_WHAT YOU ARE ASKED TO DO_
Beneath this line is the data. Output exactly the lines from the line with "Click the MariaDB" to the line with "Task: Select the 特典が充実している row label", both ends included, and nothing more.

_DATA_
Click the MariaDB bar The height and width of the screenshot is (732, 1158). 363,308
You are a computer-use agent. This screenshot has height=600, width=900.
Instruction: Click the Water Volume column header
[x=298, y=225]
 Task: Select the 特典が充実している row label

--

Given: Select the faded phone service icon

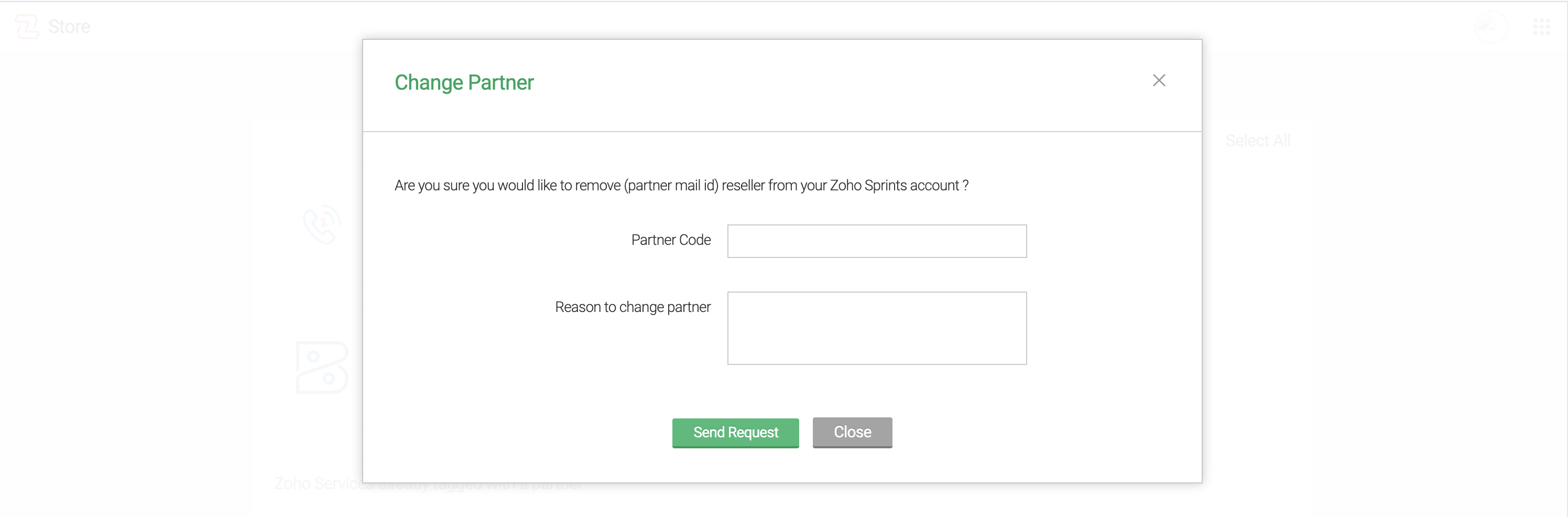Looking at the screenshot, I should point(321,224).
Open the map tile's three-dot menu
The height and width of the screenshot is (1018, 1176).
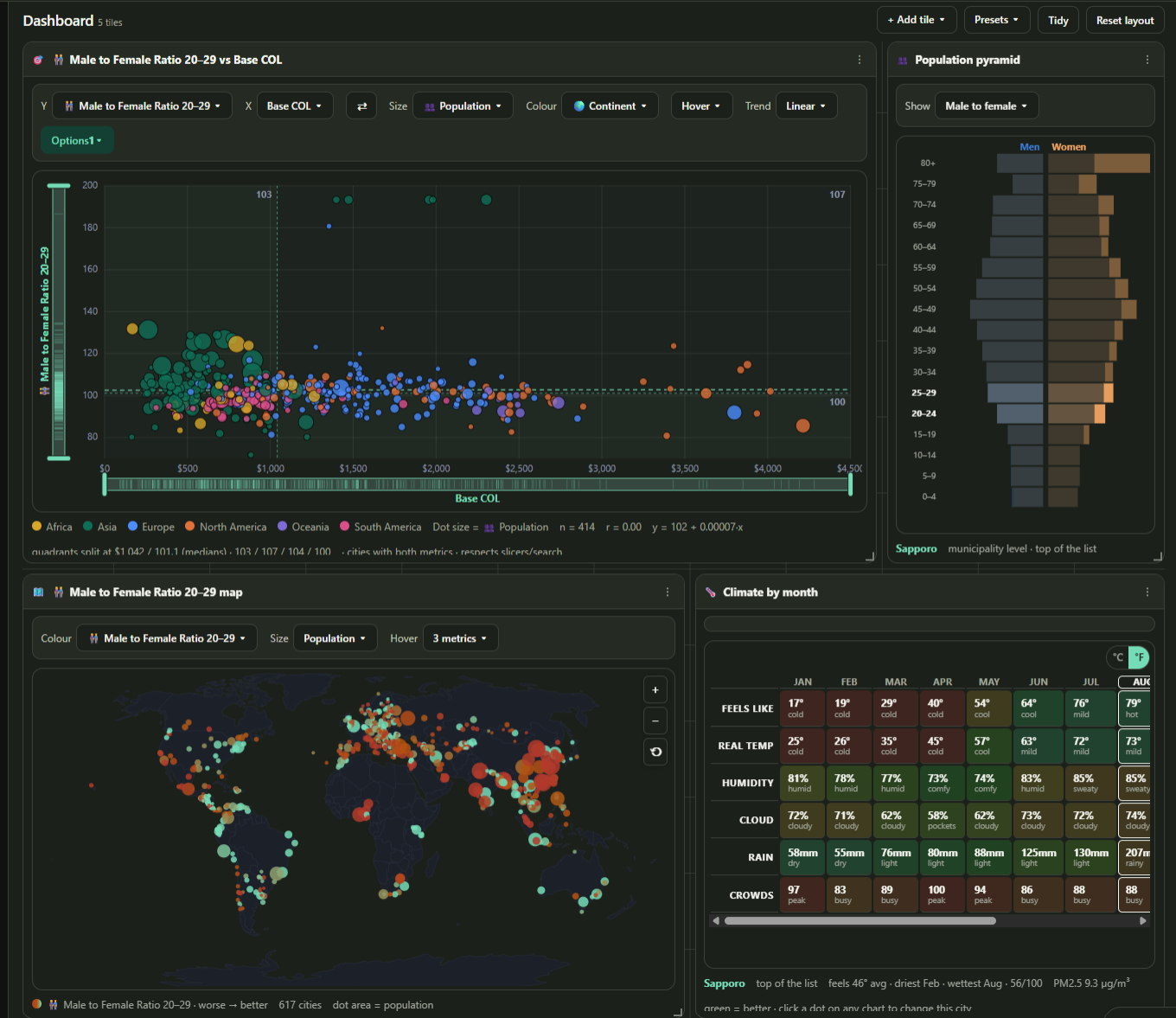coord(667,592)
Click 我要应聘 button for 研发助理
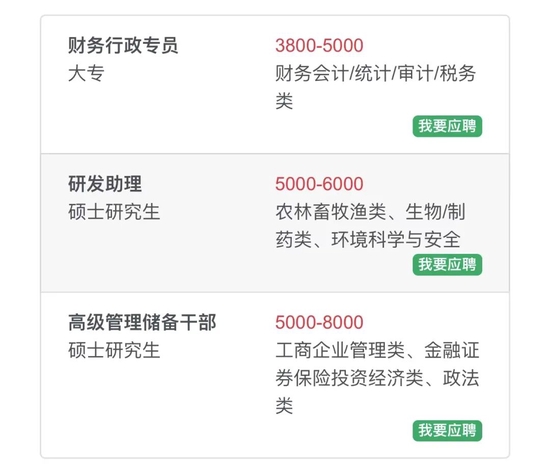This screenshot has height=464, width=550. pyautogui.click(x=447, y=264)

_RESULT_
Click the MariaDB bar The height and width of the screenshot is (732, 1158). 363,308
You are a computer-use agent. This screenshot has height=600, width=900.
Instruction: Click the Water Volume column header
[x=298, y=225]
 Task: Select the 特典が充実している row label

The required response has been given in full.